» Required work:
A. According to the review of the 1969 film Riot, where was the film shot in its entirety?
B. Continue the review of the 1969 film Riot from its last sentence.

Riot (1969, USA)
“They exploded the ugliest riot in prison history to cover their dangerous, desperate break for freedom.” So says the film’s tag-line. But it’s nonsense. This is the prison riot you have when you’re not having a prison riot.
The film is based on a book by Frank Elli, who did 20-odd years in the nick, so he should know what he’s talking about. It is supposedly based on a real incident in Minnesota; perhaps the 1953 Stillwater riot. Or alternatively the Montana State Prison riot of 1959. Or the Michigan riot at Jackson in 1953. All have been cited as possible influences. In any event, given Elli’s background (even if he didn’t get to write the screenplay), and the fact that it is entirely filmed at the Arizona State Prison, with real inmates, and it also has the prison’s real warden, Frank Eyman, cast as himself, it should at least be a little bit authentic.
Cully Briston (Jim Brown) is caught in possession of a jar of raisin-jack and is taken by a spiteful guard to the isolation block. When the gate is opened, the guard is overpowered by the block’s 19 prisoners, who have managed to free themselves from their cells. They take more hostages. The prisoners’ brash leader, Big Red Fraker (Gene Hackman), is keen to lead a mass escape (in broad daylight) using some gasoline, some rope and a grappling hook they have stooked away. Cully informs him that the gear was seized by the guards the day before. There seems to be a lack of a Plan B.
Cully is thrust very reluctantly into a leadership role. He is calm, practical, compassionate, strategic – cast in the quiet, heroic mould. Plus he seems to be the only one who can control Surefoot (Ben Carruthers), a maniacal Native American. His level-headedness is sorely needed: armed guards soon fill every inch of the parapet, guns raised, ready to shoot.

[Pixel coordinate grounding data]
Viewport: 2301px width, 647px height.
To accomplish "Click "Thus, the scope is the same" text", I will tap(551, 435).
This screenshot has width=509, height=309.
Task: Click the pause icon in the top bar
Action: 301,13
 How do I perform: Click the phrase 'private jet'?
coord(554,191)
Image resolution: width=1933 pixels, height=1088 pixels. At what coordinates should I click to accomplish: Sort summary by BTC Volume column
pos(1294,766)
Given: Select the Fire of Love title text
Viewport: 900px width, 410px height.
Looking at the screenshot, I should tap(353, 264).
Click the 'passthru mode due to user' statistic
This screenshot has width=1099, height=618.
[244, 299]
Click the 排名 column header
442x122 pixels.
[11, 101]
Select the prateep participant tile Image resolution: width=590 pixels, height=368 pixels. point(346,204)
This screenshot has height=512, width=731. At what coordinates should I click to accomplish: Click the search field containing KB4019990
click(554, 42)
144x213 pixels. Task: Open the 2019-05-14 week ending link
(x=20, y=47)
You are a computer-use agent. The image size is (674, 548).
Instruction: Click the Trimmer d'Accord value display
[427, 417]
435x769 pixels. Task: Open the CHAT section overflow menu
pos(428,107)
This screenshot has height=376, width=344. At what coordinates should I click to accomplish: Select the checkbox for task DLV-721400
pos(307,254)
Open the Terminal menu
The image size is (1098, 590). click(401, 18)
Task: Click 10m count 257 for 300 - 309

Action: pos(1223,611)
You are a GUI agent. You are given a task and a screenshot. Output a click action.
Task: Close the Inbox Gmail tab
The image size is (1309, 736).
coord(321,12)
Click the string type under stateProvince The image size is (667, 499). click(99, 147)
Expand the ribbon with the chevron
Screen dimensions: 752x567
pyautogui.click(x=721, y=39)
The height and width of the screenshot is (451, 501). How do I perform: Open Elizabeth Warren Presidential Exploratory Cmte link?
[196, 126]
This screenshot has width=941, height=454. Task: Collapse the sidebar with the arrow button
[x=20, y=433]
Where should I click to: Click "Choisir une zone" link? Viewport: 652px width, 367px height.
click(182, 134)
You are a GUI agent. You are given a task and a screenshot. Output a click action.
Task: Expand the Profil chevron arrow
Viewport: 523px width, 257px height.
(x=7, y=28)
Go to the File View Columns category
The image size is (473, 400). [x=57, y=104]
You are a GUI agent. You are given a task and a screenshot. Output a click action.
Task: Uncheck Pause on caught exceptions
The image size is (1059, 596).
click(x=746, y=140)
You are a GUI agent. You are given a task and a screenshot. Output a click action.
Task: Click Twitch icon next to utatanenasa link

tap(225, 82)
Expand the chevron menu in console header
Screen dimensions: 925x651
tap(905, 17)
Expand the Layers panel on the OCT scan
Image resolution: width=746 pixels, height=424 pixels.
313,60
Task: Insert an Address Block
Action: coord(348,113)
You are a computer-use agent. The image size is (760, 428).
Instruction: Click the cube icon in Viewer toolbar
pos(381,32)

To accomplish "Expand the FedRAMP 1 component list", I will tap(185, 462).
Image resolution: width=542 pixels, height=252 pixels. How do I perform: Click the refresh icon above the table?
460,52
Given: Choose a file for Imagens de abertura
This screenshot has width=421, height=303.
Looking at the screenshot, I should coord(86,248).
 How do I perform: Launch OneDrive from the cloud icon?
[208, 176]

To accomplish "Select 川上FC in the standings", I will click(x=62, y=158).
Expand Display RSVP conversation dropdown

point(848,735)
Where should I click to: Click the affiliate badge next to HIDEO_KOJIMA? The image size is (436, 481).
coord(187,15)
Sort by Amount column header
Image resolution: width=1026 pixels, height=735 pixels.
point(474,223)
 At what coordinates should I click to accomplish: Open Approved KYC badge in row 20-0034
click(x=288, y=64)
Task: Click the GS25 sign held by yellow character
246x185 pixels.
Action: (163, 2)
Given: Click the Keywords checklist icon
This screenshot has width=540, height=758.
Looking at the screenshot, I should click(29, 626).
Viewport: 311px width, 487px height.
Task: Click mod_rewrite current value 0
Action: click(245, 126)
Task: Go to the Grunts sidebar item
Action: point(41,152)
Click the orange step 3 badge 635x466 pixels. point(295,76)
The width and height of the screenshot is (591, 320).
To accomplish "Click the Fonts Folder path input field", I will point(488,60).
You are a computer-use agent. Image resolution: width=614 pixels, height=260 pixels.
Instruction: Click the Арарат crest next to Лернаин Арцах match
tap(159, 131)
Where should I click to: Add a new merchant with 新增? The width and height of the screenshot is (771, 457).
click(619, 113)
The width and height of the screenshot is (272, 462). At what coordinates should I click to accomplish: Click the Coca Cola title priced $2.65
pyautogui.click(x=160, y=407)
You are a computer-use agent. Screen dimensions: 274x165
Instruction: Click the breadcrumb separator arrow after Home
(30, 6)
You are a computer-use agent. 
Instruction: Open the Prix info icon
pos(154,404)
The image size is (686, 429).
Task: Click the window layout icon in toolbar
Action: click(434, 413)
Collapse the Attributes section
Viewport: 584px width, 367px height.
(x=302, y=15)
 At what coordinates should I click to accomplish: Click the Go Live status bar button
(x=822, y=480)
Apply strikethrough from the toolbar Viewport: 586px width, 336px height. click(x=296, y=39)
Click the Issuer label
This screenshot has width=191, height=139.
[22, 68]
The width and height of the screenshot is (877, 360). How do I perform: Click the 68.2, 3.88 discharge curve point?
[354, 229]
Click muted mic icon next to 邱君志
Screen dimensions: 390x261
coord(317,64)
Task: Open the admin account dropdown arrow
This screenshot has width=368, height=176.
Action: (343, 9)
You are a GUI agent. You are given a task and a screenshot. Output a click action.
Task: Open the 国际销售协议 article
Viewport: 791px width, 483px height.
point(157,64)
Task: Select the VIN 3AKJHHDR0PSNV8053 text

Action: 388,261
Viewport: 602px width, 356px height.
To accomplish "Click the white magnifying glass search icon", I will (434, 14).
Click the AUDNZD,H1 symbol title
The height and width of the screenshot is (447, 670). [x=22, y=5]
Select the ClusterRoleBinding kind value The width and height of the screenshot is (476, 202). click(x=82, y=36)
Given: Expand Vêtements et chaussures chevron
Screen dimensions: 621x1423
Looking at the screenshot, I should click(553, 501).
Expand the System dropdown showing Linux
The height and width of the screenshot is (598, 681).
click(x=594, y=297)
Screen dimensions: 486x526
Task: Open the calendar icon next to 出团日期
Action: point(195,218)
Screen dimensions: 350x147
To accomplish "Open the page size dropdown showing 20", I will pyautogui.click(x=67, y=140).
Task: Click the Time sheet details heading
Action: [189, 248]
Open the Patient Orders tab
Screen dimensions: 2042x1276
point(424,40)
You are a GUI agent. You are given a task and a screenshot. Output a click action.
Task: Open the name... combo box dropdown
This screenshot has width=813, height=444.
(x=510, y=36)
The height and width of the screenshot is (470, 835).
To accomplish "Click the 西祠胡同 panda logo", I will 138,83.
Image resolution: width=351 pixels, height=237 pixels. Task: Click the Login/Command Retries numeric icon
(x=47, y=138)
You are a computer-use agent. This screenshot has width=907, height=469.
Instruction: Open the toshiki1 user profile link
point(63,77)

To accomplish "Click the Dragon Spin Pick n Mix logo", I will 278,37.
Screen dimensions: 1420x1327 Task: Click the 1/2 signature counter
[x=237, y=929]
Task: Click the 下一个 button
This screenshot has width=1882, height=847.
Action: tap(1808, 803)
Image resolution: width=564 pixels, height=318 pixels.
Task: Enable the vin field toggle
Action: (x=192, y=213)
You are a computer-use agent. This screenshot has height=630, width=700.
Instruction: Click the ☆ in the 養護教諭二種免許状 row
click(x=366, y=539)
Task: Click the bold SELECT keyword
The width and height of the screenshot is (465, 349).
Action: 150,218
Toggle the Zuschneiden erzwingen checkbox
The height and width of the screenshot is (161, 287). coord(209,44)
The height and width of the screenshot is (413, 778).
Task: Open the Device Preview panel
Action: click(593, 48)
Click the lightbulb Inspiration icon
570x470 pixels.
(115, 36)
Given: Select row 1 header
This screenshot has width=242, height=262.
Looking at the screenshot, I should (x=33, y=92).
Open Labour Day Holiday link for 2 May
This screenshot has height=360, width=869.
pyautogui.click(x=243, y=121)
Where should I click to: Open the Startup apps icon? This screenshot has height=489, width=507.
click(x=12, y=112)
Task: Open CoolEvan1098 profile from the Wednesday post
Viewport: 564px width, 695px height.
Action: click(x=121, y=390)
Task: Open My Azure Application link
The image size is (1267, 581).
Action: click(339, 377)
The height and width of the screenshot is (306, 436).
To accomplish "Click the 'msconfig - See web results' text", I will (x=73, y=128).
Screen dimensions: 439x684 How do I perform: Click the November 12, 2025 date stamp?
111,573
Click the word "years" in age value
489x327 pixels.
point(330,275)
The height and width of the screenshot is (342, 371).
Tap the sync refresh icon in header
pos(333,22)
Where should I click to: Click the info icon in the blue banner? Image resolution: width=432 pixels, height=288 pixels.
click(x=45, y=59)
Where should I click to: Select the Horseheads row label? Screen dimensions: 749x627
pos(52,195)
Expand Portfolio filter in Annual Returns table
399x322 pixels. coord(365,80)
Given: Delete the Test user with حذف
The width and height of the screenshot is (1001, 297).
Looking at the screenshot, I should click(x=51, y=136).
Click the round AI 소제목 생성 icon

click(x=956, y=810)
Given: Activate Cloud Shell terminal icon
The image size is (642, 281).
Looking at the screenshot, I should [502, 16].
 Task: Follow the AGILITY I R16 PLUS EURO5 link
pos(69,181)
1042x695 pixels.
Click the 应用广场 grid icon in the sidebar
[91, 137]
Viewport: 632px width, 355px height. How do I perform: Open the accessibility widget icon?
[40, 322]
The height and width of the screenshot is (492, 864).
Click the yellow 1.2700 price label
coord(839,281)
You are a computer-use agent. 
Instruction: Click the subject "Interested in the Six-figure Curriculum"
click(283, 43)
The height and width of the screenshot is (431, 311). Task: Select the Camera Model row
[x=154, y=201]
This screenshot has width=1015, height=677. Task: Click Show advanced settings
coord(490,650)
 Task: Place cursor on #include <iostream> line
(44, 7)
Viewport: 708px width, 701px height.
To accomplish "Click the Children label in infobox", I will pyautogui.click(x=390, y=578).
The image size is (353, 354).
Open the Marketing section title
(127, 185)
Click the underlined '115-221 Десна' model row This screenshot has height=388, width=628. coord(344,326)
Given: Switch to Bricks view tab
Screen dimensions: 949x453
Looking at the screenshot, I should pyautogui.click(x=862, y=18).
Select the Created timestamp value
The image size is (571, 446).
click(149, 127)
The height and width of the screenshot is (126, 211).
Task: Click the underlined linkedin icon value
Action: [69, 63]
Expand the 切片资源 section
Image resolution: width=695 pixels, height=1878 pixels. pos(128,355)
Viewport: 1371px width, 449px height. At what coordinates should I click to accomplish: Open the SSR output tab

» Exercise answers:
A. At the Arizona State Prison, with real inmates.

B.
Cully and Red devise a Plan B. Red tells the guards that they are protesting about conditions at the prison, and have a long list of grievances drawn up. Red tells the guards that if any of them is shot, they will start killing hostages; the inmates then strut around the prison with impunity. They decide not to tell the guards that they have restarted work on an escape tunnel that someone rather conveniently remembers has just been lying there, part-finished. Handy, huh? Pure Minnesota 1953, without doubt.
And the ugliest riot ever? Well, they keep referring to it as a riot, but there’s no wholesale smashing and burning, just a stand-off with some hostages and lots of prisoners getting drunk on a new batch of raisin-jack. There’s some untidiness, sure. Some gay inmates put on a drag show, which is ugly but far from riotous. And there’s the escape bid, which almost seems incidental at times.
There are plenty worse prison films. The interplay between Cully and Red is engaging enough, but the story just drifts along, gathering little or no tension along the way. Will they get out? Will the hostages survive? Will the prisoners all get blown to bits? It doesn’t seem that important, really. There’s more suspense around whether Surefoot will tire of being outwitted and outmuscled by Cully and will kill him.
It does provide a very good lesson for prison managers, though: fill in abandoned tunnels that the prisoners know about.
Posted on August 3rd, 2011 at 9:30 pm. Updated on August 3rd, 2011 at 9:30 pm.